Scientific classification
- Kingdom: Animalia
- Phylum: Chordata
- Class: Aves
- Order: Passeriformes
- Family: Passerellidae
- Genus: Ammodramus
- Species: A. humeralis
- Binomial name: Ammodramus humeralis (Bosc, 1792)
- Synonyms: Tanagra humeralis (protonym); Myospiza humeralis;

= Grassland sparrow =

- Genus: Ammodramus
- Species: humeralis
- Authority: (Bosc, 1792)
- Conservation status: LC
- Synonyms: Tanagra humeralis (protonym), Myospiza humeralis

Species of bird

The grassland sparrow (Ammodramus humeralis) is a species of bird in the family Passerellidae. It is found in Argentina, Bolivia, Brazil, Colombia, French Guiana, Guyana, Paraguay, Peru, Suriname, Uruguay, and Venezuela. Its natural habitats are dry savannah, subtropical or tropical seasonally wet or flooded lowland grassland, and pastureland.

==Description==
The grassland sparrow is a robust species with a large head and a short tail, with a total length of about 13 cm. The wings are short and the legs fairly long. The upper parts are brownish-grey streaked with black. The breast and flanks are greyish-buff or pinkish-buff and the underparts are dull white. There is a narrow white eye-ring, and a spot of yellow on the lores and another on the bend of the wing. The song is a high-pitched but thin series of plaintive phrases, "eee, telee, teeeee". This bird is similar in appearance to the yellow-browed sparrow, but that has more yellow on the face and the voice is quite distinct.

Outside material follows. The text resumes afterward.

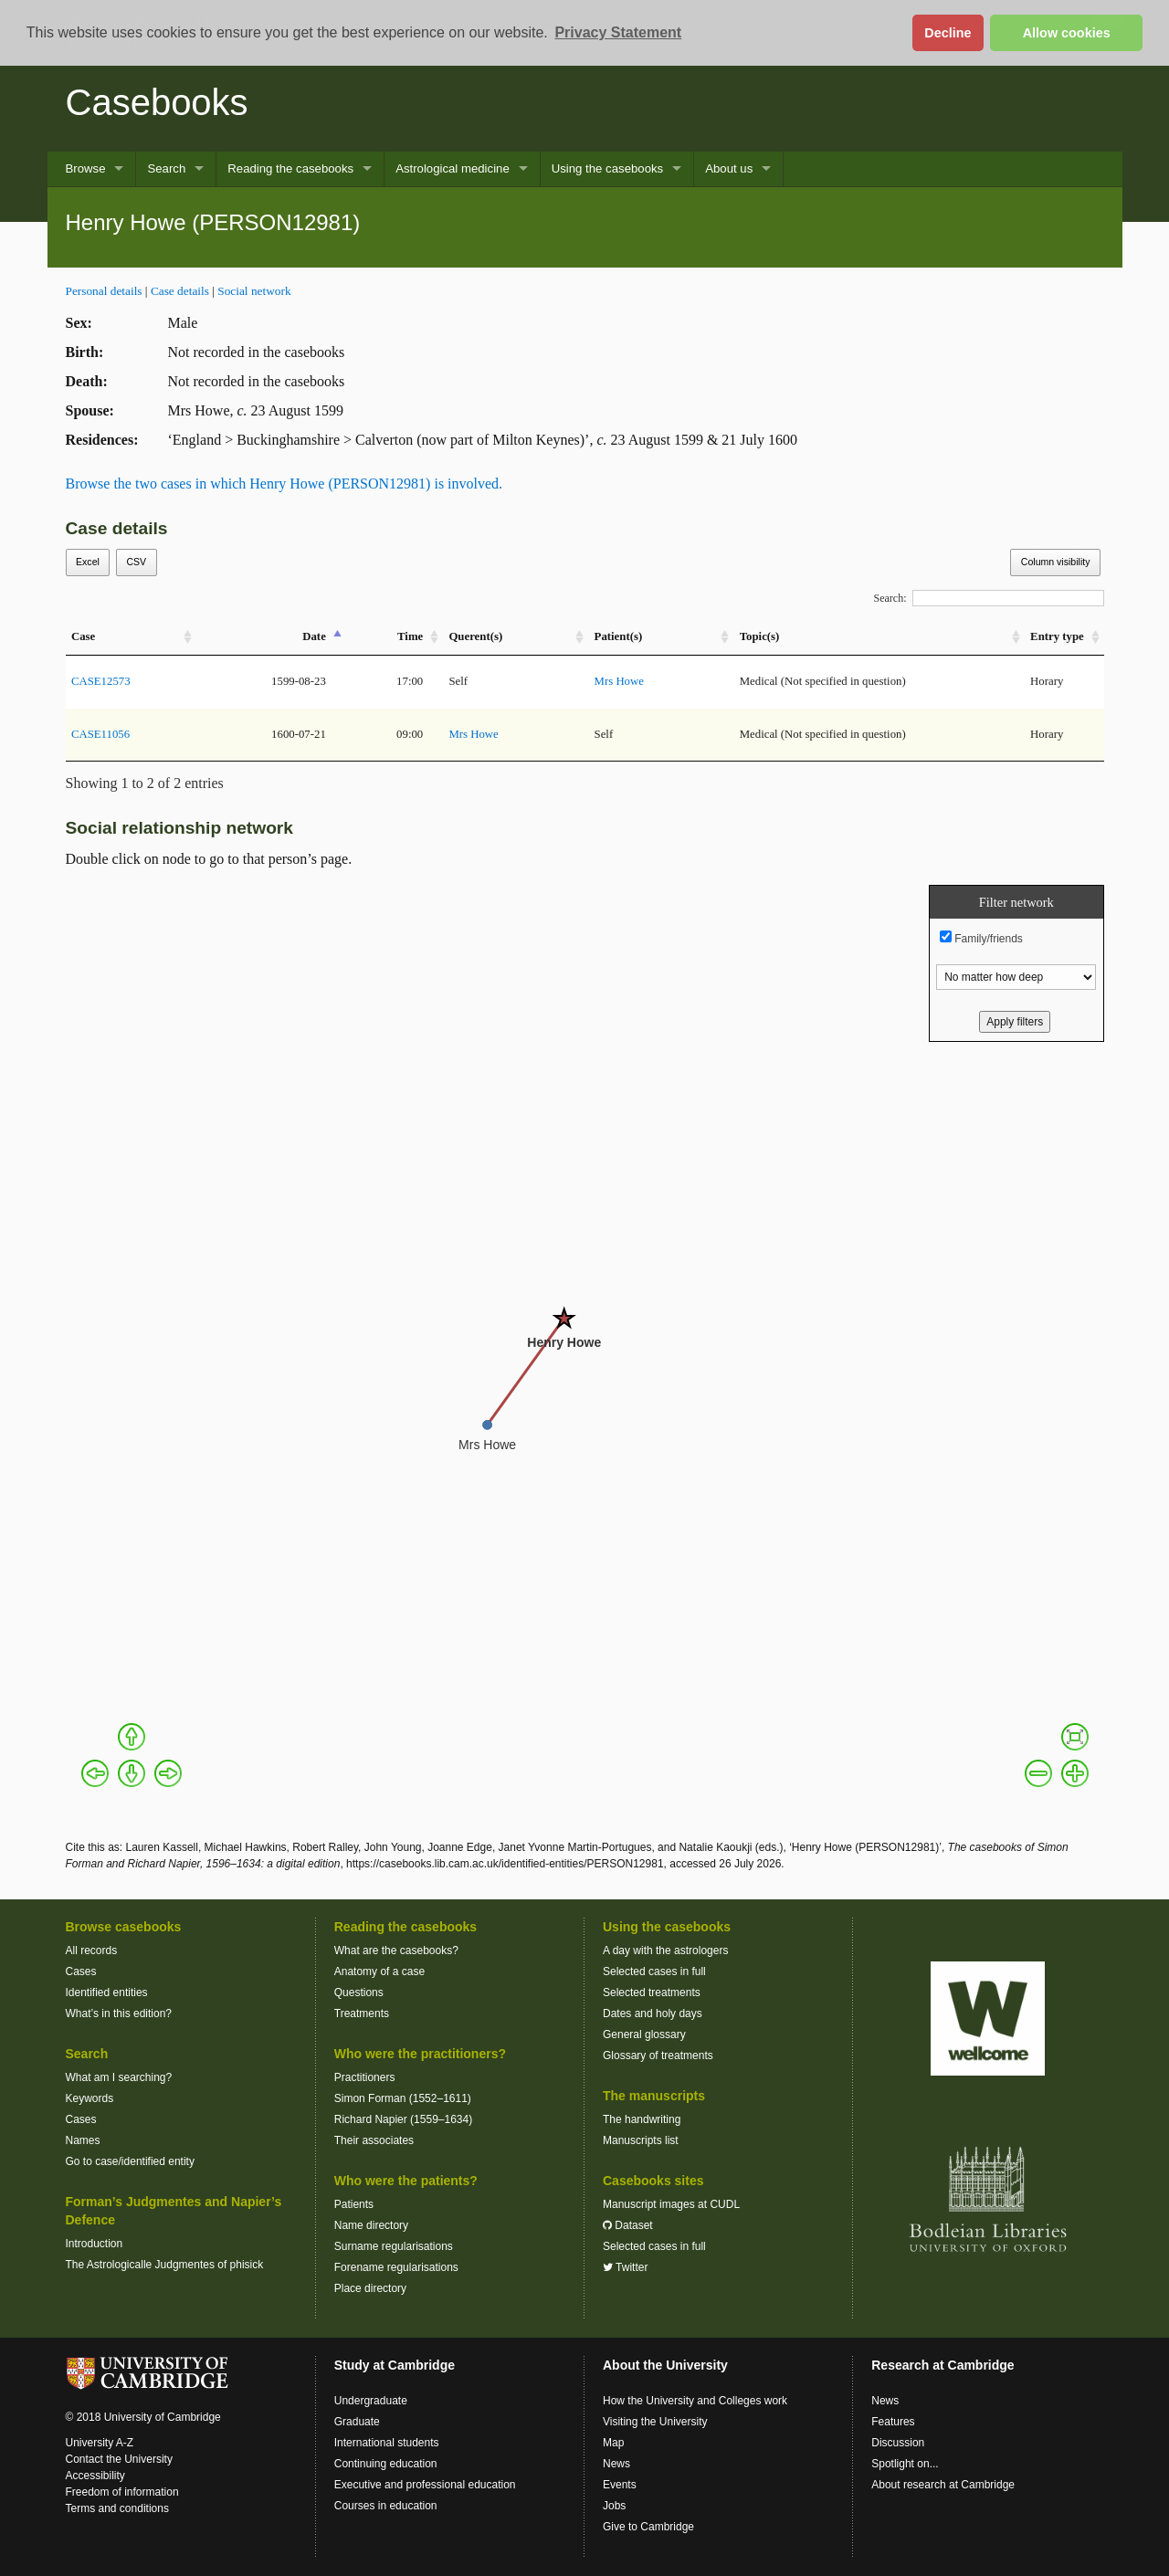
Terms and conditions (117, 2508)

==Distribution and habitat==
This sparrow is native to the western half of South America. Its range includes Argentina, Bolivia, Brazil, Colombia, French Guiana, Guyana, Paraguay, Peru, Suriname, Uruguay and Venezuela. Its typical habitat is tall savannah grassland, but it also inhabits pastureland and cerrado. It is present in lowland areas and at altitudes of up to 1100 m, possibly higher in southern Venezuela.

==Behavior==
A "secretive" bird, this species feeds on the ground and flits away into the vegetation if disturbed. It can be observed when singing from an elevated perch, and feeds out in the open in the early morning and late evening. The diet consists of grass and other seeds, and small insects are also eaten, particularly during the breeding season. The nest is cup-shaped and built on the ground, with a runway through the foliage leading to it.

==Conservation status==
The grassland sparrow is a common bird and has a very extensive range. No particular threats to this bird are known and the International Union for Conservation of Nature has assessed its conservation status as being of "least concern".